Rheumatoid arthritis inflammation process is characterised by the production of soluble mediators with final alteration of cartilage and bone erosions. Etiological factors of RA remain obscure, however intermediate mechanisms are better understood: proinflammatory cytokines belonging to innate as well as adeptive immunity are principal effectors. TNF alpha and IL1 beta are major components of the inflammatory process: TNF alpha is an important stimulus of cells producing inflammatory mediators (cytokines, metalloproteinases, NO, PGE2,...) and IL1 beta mediates cartilage and bone destruction (via secretion of metalloproteinases, decrease synthesis of glycosaminoglycans...). Natural inhibitors of proinflammatory cytokines are also present such as IL1-Ra for IL1 or secreted soluble receptors, sIL1-RI, sIL1-RII, sTNF-RI, sTNF-RII. The level of these inhibitors are increased but not enough to sustain an anti-inflammatory effect.

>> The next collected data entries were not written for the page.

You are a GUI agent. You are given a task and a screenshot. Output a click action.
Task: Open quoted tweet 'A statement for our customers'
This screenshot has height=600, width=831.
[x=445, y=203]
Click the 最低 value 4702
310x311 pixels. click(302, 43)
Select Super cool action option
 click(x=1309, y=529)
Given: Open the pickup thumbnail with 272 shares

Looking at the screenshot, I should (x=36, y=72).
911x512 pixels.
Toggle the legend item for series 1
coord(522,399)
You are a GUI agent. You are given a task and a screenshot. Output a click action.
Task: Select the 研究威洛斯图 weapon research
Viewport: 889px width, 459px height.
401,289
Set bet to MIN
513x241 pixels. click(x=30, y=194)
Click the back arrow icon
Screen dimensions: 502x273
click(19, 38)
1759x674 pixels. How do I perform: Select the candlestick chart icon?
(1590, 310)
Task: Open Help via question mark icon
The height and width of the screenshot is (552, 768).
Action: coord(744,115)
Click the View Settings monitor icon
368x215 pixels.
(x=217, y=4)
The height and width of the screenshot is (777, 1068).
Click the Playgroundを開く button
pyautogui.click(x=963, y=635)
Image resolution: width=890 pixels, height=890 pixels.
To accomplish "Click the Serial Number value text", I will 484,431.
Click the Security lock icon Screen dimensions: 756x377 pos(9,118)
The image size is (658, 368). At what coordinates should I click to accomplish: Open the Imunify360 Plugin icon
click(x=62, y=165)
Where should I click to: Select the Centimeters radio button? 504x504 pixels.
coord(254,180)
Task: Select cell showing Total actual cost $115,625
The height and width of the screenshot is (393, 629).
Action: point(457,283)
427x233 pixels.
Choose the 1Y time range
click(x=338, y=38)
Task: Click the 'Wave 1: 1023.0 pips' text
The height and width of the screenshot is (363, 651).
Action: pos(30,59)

Progress in animal models and in clinical practice has driven to market biological drugs targeted to inhibit TNF alpha and recently IL1 beta. Other cytokines taking place in the inflammatory cascade before TNF alpha and IL1 beta are potential future therapeutic targets such as IL18. Cytokines with anti-inflammatory effect (IL4, IL10, IL13...) can also be used for treatment of RA in association with anti-TNF alpha or anti-IL1 beta.